Помню, в середине 50-х годов я пришла брать у нее интервью после премьеры
"Укрощения строптивой", где она сыграла главную роль. Этот
спектакль впервые был поставлен на казахском языке. Постановка наделала
много шума, о ней говорил весь город. Когда я пришла, Хадиша меня
спросила, видела ли я спектакль, и я простодушно ответила: "Нет".
На что она сказала: "В таком случае нам с вами не о чем разговаривать".

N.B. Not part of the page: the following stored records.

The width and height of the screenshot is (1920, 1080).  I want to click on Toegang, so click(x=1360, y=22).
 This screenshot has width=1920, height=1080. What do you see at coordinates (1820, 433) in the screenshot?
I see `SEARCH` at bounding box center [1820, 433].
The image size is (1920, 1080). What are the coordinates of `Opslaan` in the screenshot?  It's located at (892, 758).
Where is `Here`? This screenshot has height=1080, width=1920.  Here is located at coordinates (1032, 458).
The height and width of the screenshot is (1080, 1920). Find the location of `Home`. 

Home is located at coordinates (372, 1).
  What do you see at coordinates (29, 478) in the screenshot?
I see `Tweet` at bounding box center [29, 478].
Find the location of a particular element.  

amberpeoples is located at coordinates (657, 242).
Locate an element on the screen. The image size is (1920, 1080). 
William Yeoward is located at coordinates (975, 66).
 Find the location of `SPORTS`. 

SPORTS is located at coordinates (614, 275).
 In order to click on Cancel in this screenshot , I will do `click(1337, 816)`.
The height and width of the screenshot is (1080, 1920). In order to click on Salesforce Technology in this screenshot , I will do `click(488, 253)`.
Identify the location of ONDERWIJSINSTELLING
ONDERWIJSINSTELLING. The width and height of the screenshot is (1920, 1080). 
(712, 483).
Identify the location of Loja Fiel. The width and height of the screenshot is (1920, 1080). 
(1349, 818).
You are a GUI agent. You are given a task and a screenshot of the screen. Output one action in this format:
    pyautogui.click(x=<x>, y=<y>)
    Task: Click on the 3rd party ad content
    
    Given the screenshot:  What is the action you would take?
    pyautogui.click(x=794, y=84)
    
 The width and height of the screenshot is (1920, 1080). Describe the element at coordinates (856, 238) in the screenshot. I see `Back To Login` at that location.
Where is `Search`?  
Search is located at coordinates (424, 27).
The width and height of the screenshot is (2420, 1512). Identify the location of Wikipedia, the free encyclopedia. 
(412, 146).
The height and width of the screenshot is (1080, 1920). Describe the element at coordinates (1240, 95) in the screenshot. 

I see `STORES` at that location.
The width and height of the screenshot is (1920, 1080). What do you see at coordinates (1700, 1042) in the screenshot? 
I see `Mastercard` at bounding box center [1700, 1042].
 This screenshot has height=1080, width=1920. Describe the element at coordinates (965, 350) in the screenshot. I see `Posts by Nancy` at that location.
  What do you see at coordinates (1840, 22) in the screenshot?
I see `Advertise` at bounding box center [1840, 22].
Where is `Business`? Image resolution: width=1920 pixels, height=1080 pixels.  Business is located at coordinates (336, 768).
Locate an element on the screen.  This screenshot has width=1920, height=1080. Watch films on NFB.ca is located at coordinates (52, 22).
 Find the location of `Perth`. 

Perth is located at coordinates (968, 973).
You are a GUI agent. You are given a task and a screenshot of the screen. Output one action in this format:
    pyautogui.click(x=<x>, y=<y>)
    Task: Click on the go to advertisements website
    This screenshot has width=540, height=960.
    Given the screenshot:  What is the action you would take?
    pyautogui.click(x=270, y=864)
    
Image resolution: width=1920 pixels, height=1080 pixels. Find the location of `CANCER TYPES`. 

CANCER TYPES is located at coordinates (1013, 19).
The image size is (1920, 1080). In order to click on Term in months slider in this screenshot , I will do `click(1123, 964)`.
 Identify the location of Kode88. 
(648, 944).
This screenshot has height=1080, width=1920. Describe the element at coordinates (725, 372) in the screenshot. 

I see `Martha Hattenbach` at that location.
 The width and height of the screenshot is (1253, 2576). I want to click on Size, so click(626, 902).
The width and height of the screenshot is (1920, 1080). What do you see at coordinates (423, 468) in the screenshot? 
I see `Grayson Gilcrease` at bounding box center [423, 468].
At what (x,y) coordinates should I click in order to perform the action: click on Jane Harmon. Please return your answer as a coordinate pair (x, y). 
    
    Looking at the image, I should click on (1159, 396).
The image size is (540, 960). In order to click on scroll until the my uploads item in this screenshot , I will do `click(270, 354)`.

И выпроводила меня. Поэтому когда позже Рапопорт отправил меня брать
интервью у Габидена Мустафина, я всю ночь не спала, читала его "Караганду".
-
А вы не думали писать мемуары?
-
Раньше я как-то об этом не задумывалась. Хотя мне действительно довелось
встретиться с очень интересными людьми. Я брала интервью у знаменитого
академика Бардина, удивительно красивого мужчины, который трагически
погиб при взрыве доменной печи. Писала наших известных актеров, писателей,
художников... Мне легче сказать, кого я не писала. И Мухтара Ауэзова,
и Тамару Ханум, помню, она сказала мне, что не любит чулок, поэтому
ходит в босоножках на босы ноги.
К
нам приезжали и много московских актеров. Я писала интервью с Василием
Лановым, Юлией Борисовой, Людмилой Целиковской, которая говорила:
"Я хожу по улицам Алма-Аты и все время плачу". Она ведь
здесь жила и работала во время войны с группой других известных актеров
на Центральной объединенной киностудии. Даже в преклонном возрасте
Целиковская была удивительно красивой женщиной с длиннющими ресницами.
Несколько
раз мне посчастливилось встретиться с Галиной Улановой. Она произвела
на меня впечатление очень одинокого человека. И меня поразило, с какой
откровенностью она разговаривала со мной. Причем не жаловалась, а
она просто рассказывала о своей жизни. От нее я узнала подробности
о последних днях Юрия Завадского, знаменитого режиссера театра имени
Моссовета, который был ее мужем. Уланова - поистине уникальный человек,
необыкновенно глубокий.
-
Обычная профессия вам такие встречи не подарила бы.
-
За это я ее и люблю.
-
Кроме всего прочего сотрудники "Последних известий" готовили
и вели репортажи с Первомайских и Ноябрьских демонстраций, а также
с празднования Дня Победы.
-
И когда в прошлом году я услышала Первомайский репортаж из Астаны,
то поразилась, настолько плохо и бесталанно он был сделан. Мне стало
горько и обидно, что мы всю жизнь создавали мощную идеологическую
систему, а наши нынешние последователи все это так бездарно уничтожили.
-
И тем не менее, если бы вам предложили начать все сначала?
-
Я бы все повторила.
Радио
было для Марии Семеновны Лебедевой всем - и работой, и семьей. Ради
него она пожертвовала своей личной жизнью, так и оставшись одна. Сейчас
ей уже за восемьдесят, она живет в центре Алма-Аты в маленькой квартирке,
и нынешние сотрудники Казахского радио о ней уже не вспоминают, как,
впрочем, и о многих других, живущих и уже ушедших от нас радишников,
которые были преданы своей профессии, которые честно служили Отечеству
и которые на склоне лет оказались этому Отечеству не нужны. А что
может быть горше и обиднее неблагодарности потомков?